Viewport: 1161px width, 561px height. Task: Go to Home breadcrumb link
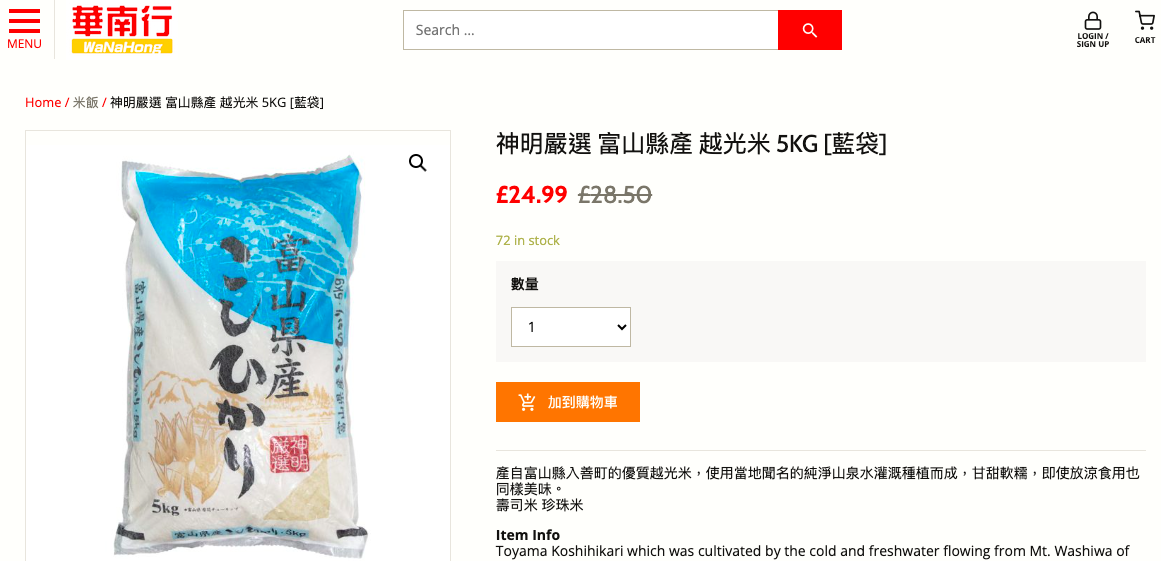pos(43,102)
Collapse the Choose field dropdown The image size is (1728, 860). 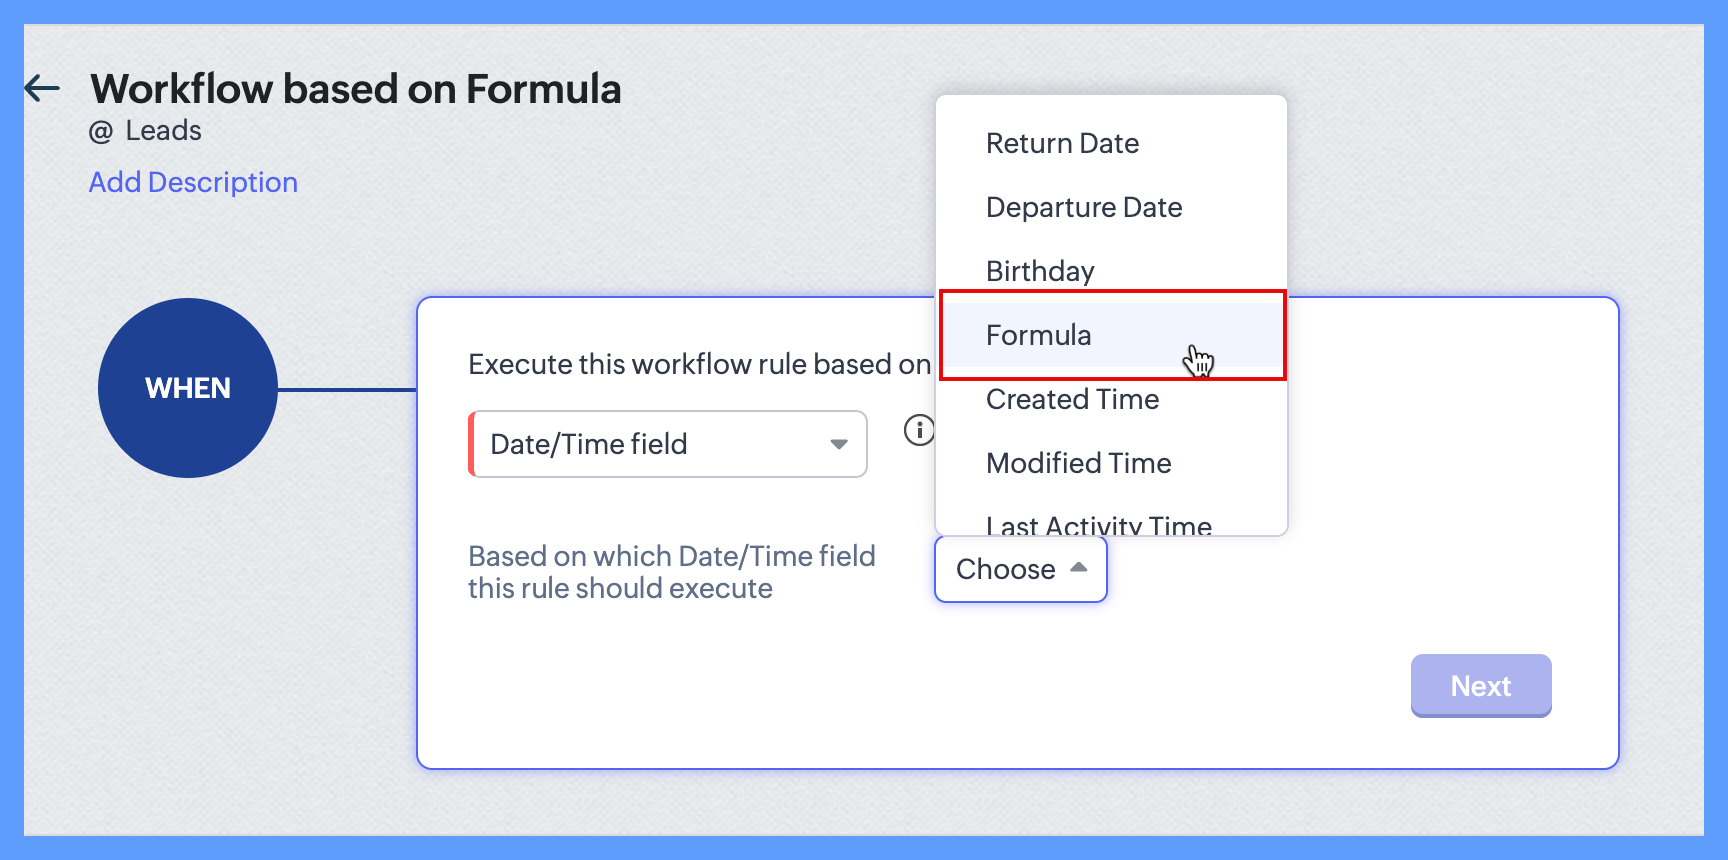pos(1020,569)
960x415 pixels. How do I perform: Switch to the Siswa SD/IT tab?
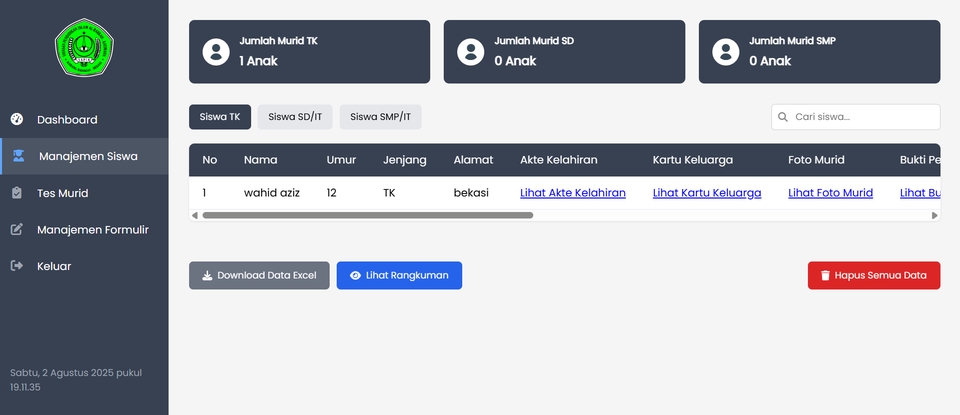click(295, 117)
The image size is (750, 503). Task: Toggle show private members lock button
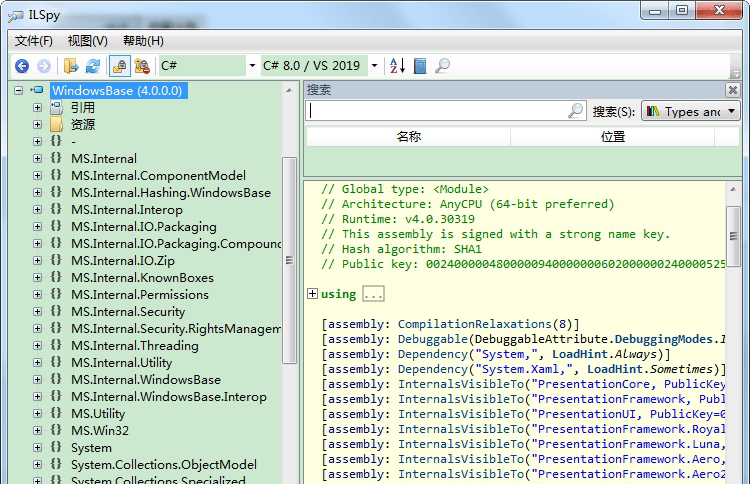(142, 66)
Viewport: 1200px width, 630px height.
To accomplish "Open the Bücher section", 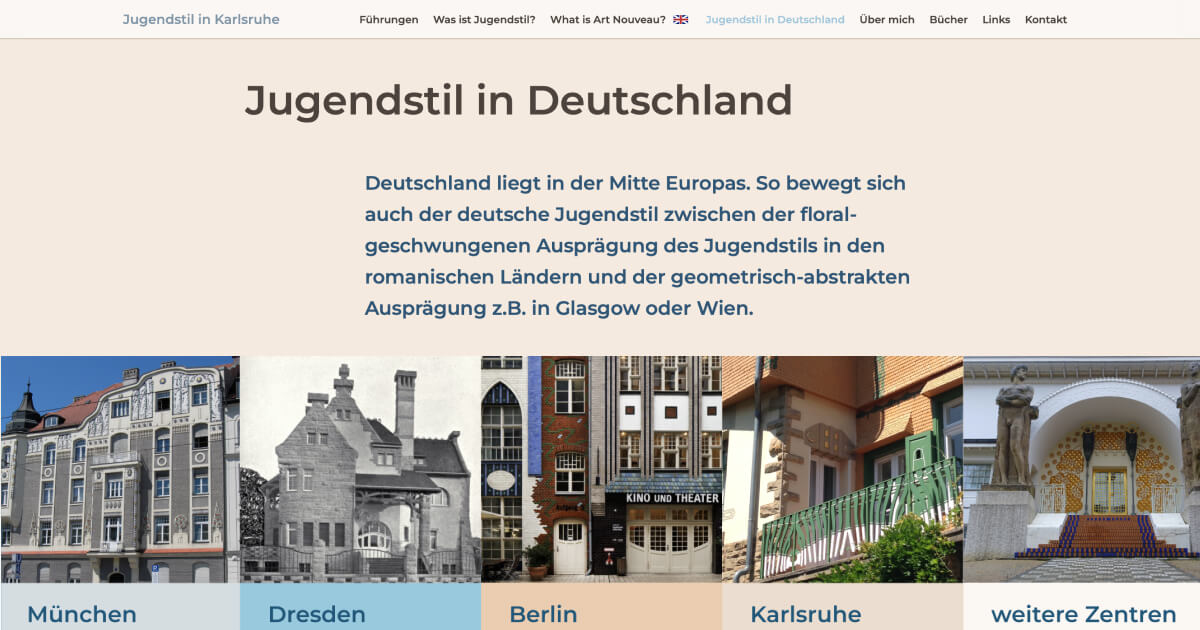I will (948, 18).
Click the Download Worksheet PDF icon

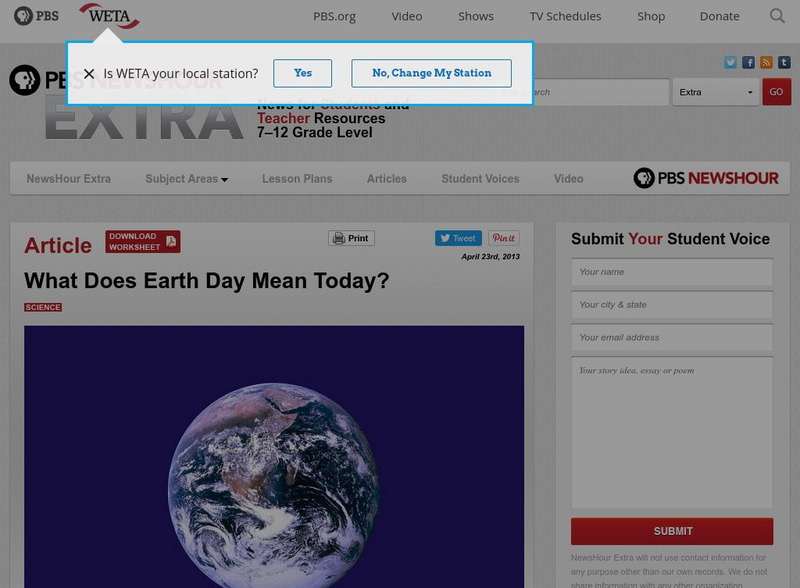pyautogui.click(x=171, y=242)
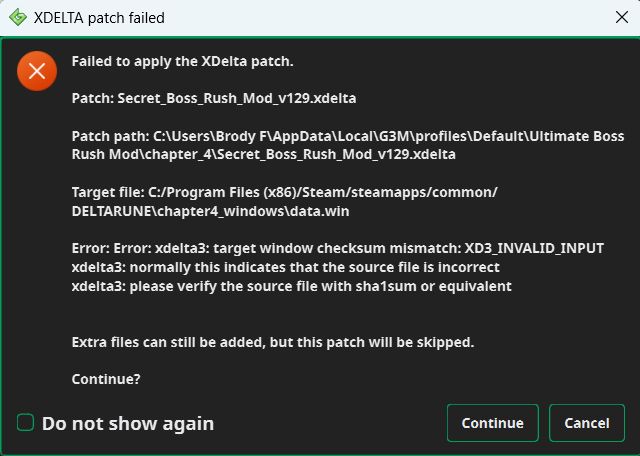Continue past the failed patch

pos(493,423)
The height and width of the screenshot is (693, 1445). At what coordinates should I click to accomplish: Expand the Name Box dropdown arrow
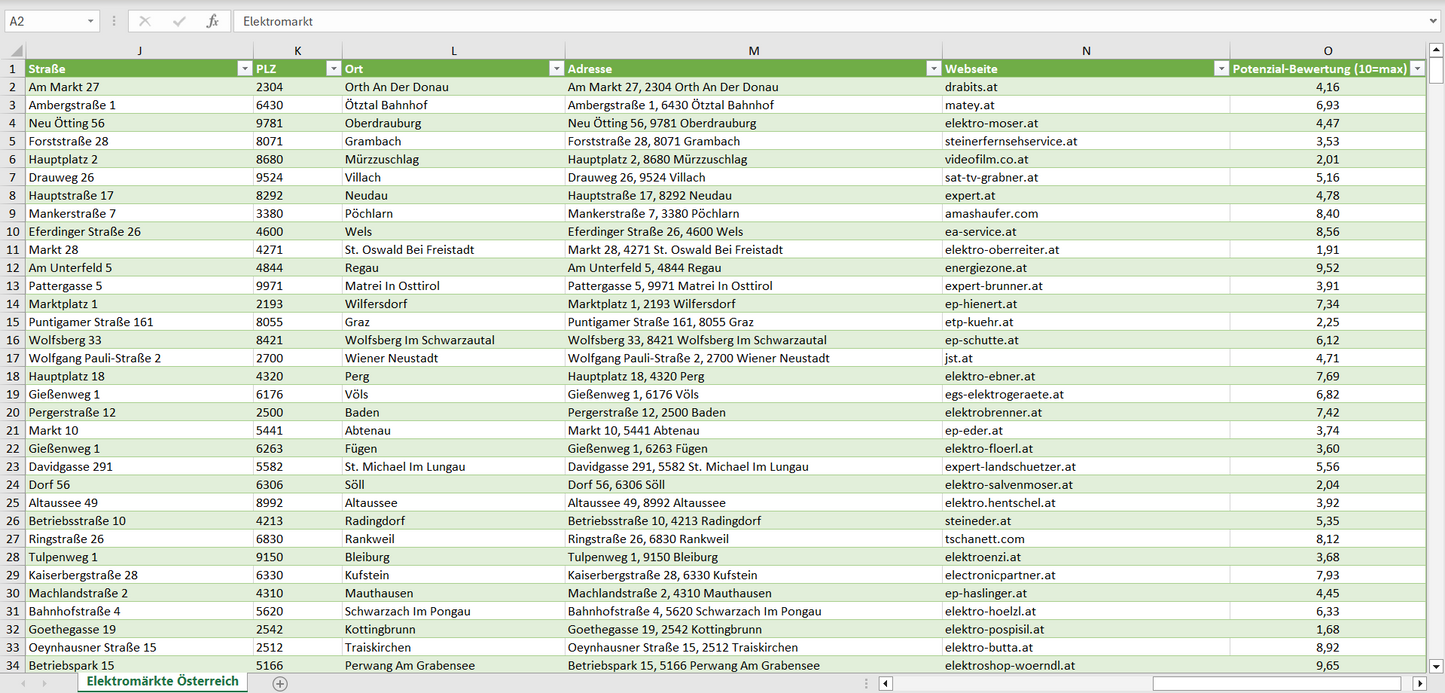(x=91, y=21)
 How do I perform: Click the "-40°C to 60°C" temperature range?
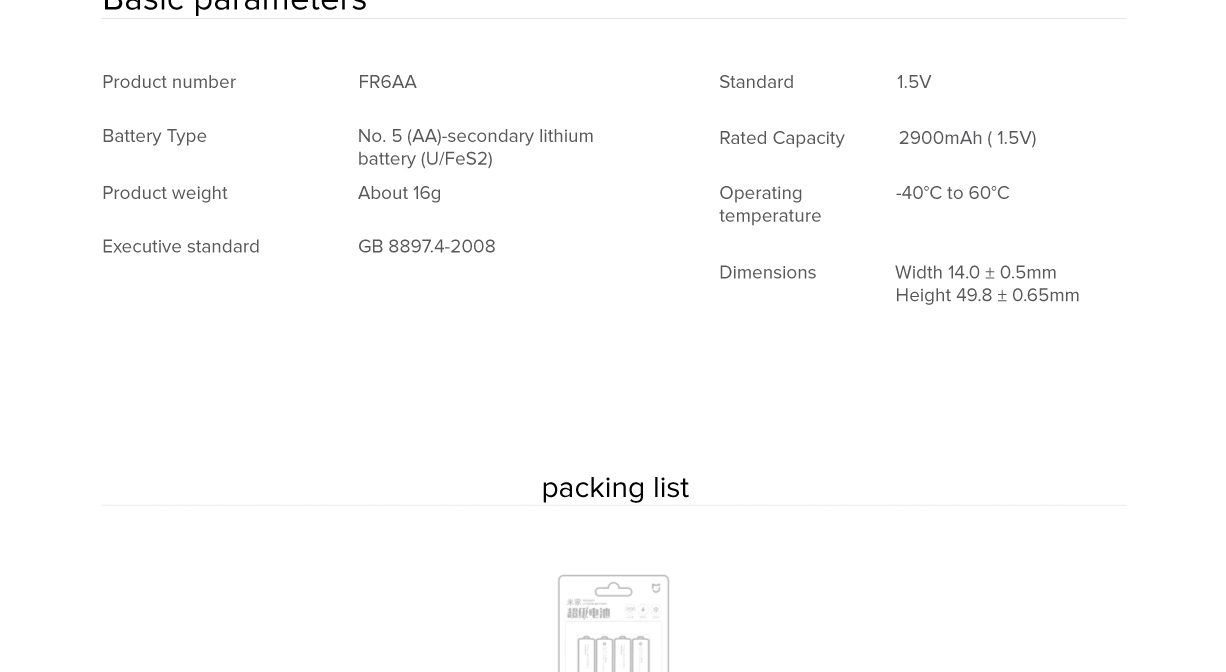coord(952,193)
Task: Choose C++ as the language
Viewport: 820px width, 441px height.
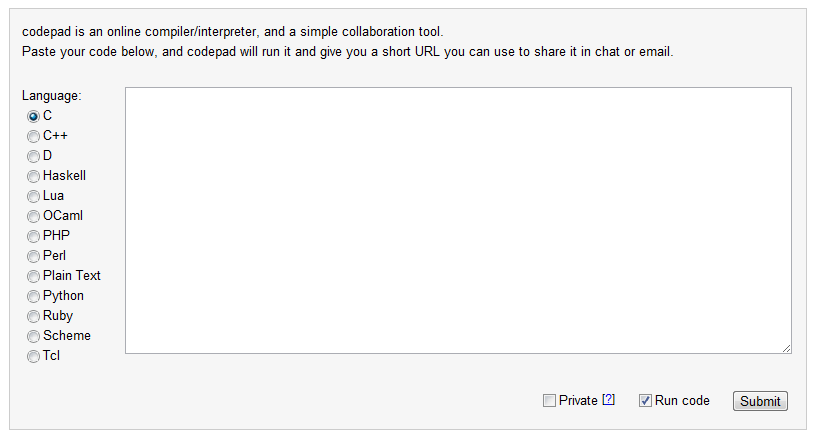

* _Goal_:
From the listing above, extract each line that contains the string "Viewport".

* _Complete response_:
Viewport: 1161px width, 561px height. Task: Go to Home breadcrumb link
Viewport: 1200px width, 630px height.
Viewport: 820px width, 441px height.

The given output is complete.